Imagine this scenario, you have 3 GitHub accounts, each have their own purposes. Account A for full time work, account B for portfolio projects and account C for personal projects. Whenever you are going to switch between repo in different accounts, you will need to use a different SSH keys for each account.
Changing SSH config every time you are switching is not good use of your time. Now you might start to think it is possible to have multiple SSH keys for each account and let SSH automatically manage it? Yeah, it is possible, but it can be quite tricky because there is a gotcha which I will explain further in this article.
I am assuming you are running Linux and already have OpenSSH installed. For Mac, you should be fine. For Windows, you need to have git bash installed or WSL.
Creating SSH keys
The first thing we need to do is to create a SSH key for each account.
Go to your terminal and run each command.

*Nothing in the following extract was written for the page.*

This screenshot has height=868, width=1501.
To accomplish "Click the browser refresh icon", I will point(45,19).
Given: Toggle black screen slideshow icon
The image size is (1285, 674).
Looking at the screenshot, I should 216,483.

ssh-keygen -t rsa -f ~/.ssh/id_rsa_fulltime -C "[email protected]"
ssh-keygen -t rsa -f ~/.ssh/id_rsa_portfolio -C "[email protected]"
ssh-keygen -t rsa -f ~/.ssh/id_rsa_personal -C "[email protected]"

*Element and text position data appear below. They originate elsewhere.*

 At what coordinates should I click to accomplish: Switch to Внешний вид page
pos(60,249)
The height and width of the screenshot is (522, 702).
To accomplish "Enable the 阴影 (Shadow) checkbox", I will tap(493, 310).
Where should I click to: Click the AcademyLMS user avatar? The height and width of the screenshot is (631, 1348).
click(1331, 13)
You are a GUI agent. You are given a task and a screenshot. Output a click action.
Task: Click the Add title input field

The first command is going to create a SSH key for full time account that are connected with the specified Github email: [email protected] and save it into the specified path: ~/.ssh/id_rsa_fulltime
.
The second and third commands do the same thing respectively for portfolio account and personal account.
Adding SSH Keys Into SSH Authentication Agent
ssh-add ~/.ssh/id_rsa_fulltime
ssh-add ~/.ssh/id_rsa_portfolio
ssh-add ~/.ssh/id_rsa_personal
Creating SSH Config File
Now you need to go to ~/.ssh
and create a file named config
inside it. Open it with vim or other text editor and add the following configurations.
Host *
AddKeysToAgent yes
IdentitiesOnly yes
Host github.com-fulltime
HostName github.com
IdentityFile ~/.ssh/id_rsa_fulltime
Host github.com-portfolio
HostName github.com
IdentityFile ~/.ssh/id_rsa_portfolio
Host github.com-personal
HostName github.com
IdentityFile ~/.ssh/id_rsa_personal
Host *
means the config will be applied to every host, not only github.com-prefix
.
AddKeysToAgent
tells SSH to remember your passphrase, so you don't need to enter it every time, only on every new login session.
IdentitiesOnly
is the gotcha I mean earlier. Let's say you are currently authenticated with fulltime account, and you want to switch to personal account. If you did not specify it, SSH will continue to use the first authenticated SSH key even though we have already specified different SSH key for each account, in this case it will continue to use fulltime SSH key for each account.
The postfix ( eg -personal) after github.com
is used to identify different SSH keys, you can name it whatever you like but it should be unique, usually I named it the context in which the GitHub account is used for.
Final Setup
If you already have an existing cloned repo from GitHub, you need to go the repo directory and edit .git/config
file to append identifier postfix to the github.com hostname.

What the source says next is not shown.